A New Snakebot Developed By Carnegie Mellon University Can Now Swim Underwater - Craffic
Credit: Carnegie Mellon University

Carnegie Mellon University’s (CMU) has upgraded its famous Snakebot called HUMRS, allowing it to swim underwater along with other ability to do things like climb sand dunes and grasp objects. With this new swimming ability Snakebot can now inspect ships, submarines and infrastructure for damage underwater.

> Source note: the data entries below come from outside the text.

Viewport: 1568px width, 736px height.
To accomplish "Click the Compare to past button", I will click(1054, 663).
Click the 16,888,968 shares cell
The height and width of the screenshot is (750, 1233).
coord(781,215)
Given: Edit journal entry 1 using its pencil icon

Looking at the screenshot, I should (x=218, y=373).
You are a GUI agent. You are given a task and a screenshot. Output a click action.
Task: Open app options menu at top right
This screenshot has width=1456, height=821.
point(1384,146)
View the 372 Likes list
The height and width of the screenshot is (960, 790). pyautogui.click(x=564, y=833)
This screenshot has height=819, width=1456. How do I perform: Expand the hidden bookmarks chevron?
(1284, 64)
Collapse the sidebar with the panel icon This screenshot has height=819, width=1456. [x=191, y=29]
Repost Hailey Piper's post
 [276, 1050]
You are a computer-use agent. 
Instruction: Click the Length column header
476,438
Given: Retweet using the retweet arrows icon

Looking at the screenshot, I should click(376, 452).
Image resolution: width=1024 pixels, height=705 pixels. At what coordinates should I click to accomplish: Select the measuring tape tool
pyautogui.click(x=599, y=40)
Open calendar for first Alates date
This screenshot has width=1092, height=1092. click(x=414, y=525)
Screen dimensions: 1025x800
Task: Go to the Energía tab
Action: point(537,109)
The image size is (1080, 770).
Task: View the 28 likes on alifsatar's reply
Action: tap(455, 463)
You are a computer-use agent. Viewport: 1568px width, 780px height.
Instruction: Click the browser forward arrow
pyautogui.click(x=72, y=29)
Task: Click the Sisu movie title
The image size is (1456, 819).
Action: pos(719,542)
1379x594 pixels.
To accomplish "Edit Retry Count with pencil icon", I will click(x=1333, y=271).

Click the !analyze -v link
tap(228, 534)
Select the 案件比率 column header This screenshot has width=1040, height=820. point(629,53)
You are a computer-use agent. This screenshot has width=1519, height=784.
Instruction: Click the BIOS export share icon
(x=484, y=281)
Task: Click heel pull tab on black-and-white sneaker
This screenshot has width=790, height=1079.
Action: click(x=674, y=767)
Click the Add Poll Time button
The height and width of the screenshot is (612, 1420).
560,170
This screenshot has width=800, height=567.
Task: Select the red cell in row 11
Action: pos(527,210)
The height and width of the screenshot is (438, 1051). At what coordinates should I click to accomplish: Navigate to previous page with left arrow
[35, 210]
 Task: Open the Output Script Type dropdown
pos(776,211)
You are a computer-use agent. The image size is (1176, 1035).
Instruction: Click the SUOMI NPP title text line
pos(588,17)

A team led by Choset and Matt Travers, from the Biorobotics Lab in the School of Computer Science’s Robotics Institute, has been working on this Snakebot named as Hardened Underwater Modular Robot Snake (HUMRS) from July 2020. According to the university’s robotics lab, The modular design of the HUMRS allows it to “complete different tasks, like squeezing through tight spaces under rubble, climbing up a tree or slithering around a corner underwater.”

And for the underwater ability the team used existing water resistant modules to allow the robot to operate in less ideal conditions. Then further adding some new modules like turbines and thrustes to move it underwater. Development on the robot progressed rapidly with CMU had it swimming in its pool by March 2021, “showing off its precise and smooth swimming, and demonstrating its ease of control.”

The latest version of this Snakebot was developed with the help of funding from The Advanced Robotics for Manufacturing (ARM) Institute (not the other ARM). According to Matt Fischer, the program manager at the ARM Institute working on the project, HUMRS aims to assist the US Navy with inspecting the damage of the ships, submarines and other underwater infrastructures.

As to deal with damage or to inspect areas like a ship’s hull, Navy have few options like to send a team of divers or to wait until it returns to port to deploy the divers, something that costs time and money. But with this Snakebot, Navy can do that easily and immediately.

“If they can get that information before the ship comes into a home port or a dry dock, that saves weeks or months of time in a maintenance schedule,” said Fischer, who served in the Navy for three years. “And in turn, that saves money.”

Due to its small size and flexibility of HUMRS can inspect any fluid-filled systems. And outside of military use, “it could inspect underwater pipes for damage or blockages, offshore oil rigs, or tank while it is filled with liquid.”